## TO DO:
Could you write out the records below exactly, without omitting a line?

(Pixel coordinate grounding data)
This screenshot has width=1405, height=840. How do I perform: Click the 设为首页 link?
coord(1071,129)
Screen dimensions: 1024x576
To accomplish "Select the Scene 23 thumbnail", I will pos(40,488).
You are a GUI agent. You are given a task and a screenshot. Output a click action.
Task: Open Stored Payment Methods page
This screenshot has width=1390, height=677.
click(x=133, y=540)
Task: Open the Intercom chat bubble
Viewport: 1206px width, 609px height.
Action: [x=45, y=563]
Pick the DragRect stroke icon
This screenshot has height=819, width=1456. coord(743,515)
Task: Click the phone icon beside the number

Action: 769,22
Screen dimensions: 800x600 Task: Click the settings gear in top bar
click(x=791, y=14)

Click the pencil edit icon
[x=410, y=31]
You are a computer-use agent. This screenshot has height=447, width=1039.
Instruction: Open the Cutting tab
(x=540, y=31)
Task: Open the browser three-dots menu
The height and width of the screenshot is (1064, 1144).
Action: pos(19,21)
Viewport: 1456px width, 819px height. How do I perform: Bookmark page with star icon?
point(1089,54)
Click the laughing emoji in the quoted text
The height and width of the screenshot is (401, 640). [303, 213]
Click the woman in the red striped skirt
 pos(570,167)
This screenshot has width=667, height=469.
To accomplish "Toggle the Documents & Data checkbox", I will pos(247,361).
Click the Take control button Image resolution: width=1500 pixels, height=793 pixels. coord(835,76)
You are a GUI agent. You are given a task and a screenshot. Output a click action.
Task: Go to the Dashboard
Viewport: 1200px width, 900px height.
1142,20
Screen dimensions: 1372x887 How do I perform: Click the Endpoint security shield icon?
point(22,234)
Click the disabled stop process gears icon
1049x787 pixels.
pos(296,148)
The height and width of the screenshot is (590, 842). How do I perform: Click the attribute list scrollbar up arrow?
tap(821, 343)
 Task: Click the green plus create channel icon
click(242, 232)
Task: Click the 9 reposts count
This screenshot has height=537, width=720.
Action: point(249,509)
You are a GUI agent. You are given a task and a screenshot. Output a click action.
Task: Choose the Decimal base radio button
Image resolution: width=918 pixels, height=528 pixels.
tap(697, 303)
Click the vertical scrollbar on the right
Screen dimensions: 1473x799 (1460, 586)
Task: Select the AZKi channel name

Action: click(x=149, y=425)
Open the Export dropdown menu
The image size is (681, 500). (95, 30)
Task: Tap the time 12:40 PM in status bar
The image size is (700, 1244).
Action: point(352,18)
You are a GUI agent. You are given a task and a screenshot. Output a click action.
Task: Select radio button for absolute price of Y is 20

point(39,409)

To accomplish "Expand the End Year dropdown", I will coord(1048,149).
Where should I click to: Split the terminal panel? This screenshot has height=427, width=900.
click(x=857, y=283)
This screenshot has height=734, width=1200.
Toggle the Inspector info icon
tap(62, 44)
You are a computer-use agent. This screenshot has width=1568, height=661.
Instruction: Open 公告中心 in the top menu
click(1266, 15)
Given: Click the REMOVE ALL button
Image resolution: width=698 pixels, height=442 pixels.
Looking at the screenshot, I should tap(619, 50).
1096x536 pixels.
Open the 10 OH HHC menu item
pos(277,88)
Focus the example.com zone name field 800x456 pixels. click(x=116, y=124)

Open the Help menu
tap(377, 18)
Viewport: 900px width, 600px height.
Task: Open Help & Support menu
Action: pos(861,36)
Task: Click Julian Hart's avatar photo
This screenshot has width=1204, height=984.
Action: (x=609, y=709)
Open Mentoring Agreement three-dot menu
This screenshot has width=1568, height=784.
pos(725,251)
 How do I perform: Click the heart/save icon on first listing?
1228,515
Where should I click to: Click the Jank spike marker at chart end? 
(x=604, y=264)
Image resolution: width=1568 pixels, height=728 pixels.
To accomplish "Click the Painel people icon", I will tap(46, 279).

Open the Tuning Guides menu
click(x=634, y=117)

## RESPONSE BELOW:
This screenshot has width=1405, height=840. How do I perform: Click the 设为首页 link?
coord(1071,129)
Screen dimensions: 1024x576
To accomplish "Select the Scene 23 thumbnail", I will pos(40,488).
You are a GUI agent. You are given a task and a screenshot. Output a click action.
Task: Open Stored Payment Methods page
This screenshot has width=1390, height=677.
click(x=133, y=540)
Task: Open the Intercom chat bubble
Viewport: 1206px width, 609px height.
Action: [x=45, y=563]
Pick the DragRect stroke icon
This screenshot has height=819, width=1456. coord(743,515)
Task: Click the phone icon beside the number

Action: 769,22
Screen dimensions: 800x600 Task: Click the settings gear in top bar
click(x=791, y=14)

Click the pencil edit icon
[x=410, y=31]
You are a computer-use agent. This screenshot has height=447, width=1039.
Instruction: Open the Cutting tab
(x=540, y=31)
Task: Open the browser three-dots menu
The height and width of the screenshot is (1064, 1144).
Action: pos(19,21)
Viewport: 1456px width, 819px height. How do I perform: Bookmark page with star icon?
point(1089,54)
Click the laughing emoji in the quoted text
The height and width of the screenshot is (401, 640). [303, 213]
Click the woman in the red striped skirt
 pos(570,167)
This screenshot has width=667, height=469.
To accomplish "Toggle the Documents & Data checkbox", I will pos(247,361).
Click the Take control button Image resolution: width=1500 pixels, height=793 pixels. coord(835,76)
You are a GUI agent. You are given a task and a screenshot. Output a click action.
Task: Go to the Dashboard
Viewport: 1200px width, 900px height.
1142,20
Screen dimensions: 1372x887 How do I perform: Click the Endpoint security shield icon?
point(22,234)
Click the disabled stop process gears icon
1049x787 pixels.
pos(296,148)
The height and width of the screenshot is (590, 842). How do I perform: Click the attribute list scrollbar up arrow?
tap(821, 343)
 Task: Click the green plus create channel icon
click(242, 232)
Task: Click the 9 reposts count
This screenshot has height=537, width=720.
Action: point(249,509)
You are a GUI agent. You are given a task and a screenshot. Output a click action.
Task: Choose the Decimal base radio button
Image resolution: width=918 pixels, height=528 pixels.
tap(697, 303)
Click the vertical scrollbar on the right
Screen dimensions: 1473x799 (1460, 586)
Task: Select the AZKi channel name

Action: click(x=149, y=425)
Open the Export dropdown menu
The image size is (681, 500). (95, 30)
Task: Tap the time 12:40 PM in status bar
The image size is (700, 1244).
Action: point(352,18)
You are a GUI agent. You are given a task and a screenshot. Output a click action.
Task: Select radio button for absolute price of Y is 20

point(39,409)

To accomplish "Expand the End Year dropdown", I will coord(1048,149).
Where should I click to: Split the terminal panel? This screenshot has height=427, width=900.
click(x=857, y=283)
This screenshot has height=734, width=1200.
Toggle the Inspector info icon
tap(62, 44)
You are a computer-use agent. This screenshot has width=1568, height=661.
Instruction: Open 公告中心 in the top menu
click(1266, 15)
Given: Click the REMOVE ALL button
Image resolution: width=698 pixels, height=442 pixels.
Looking at the screenshot, I should tap(619, 50).
1096x536 pixels.
Open the 10 OH HHC menu item
pos(277,88)
Focus the example.com zone name field 800x456 pixels. click(x=116, y=124)

Open the Help menu
tap(377, 18)
Viewport: 900px width, 600px height.
Task: Open Help & Support menu
Action: pos(861,36)
Task: Click Julian Hart's avatar photo
This screenshot has width=1204, height=984.
Action: (x=609, y=709)
Open Mentoring Agreement three-dot menu
This screenshot has width=1568, height=784.
pos(725,251)
 How do I perform: Click the heart/save icon on first listing?
1228,515
Where should I click to: Click the Jank spike marker at chart end? 
(x=604, y=264)
Image resolution: width=1568 pixels, height=728 pixels.
To accomplish "Click the Painel people icon", I will tap(46, 279).

Open the Tuning Guides menu
click(x=634, y=117)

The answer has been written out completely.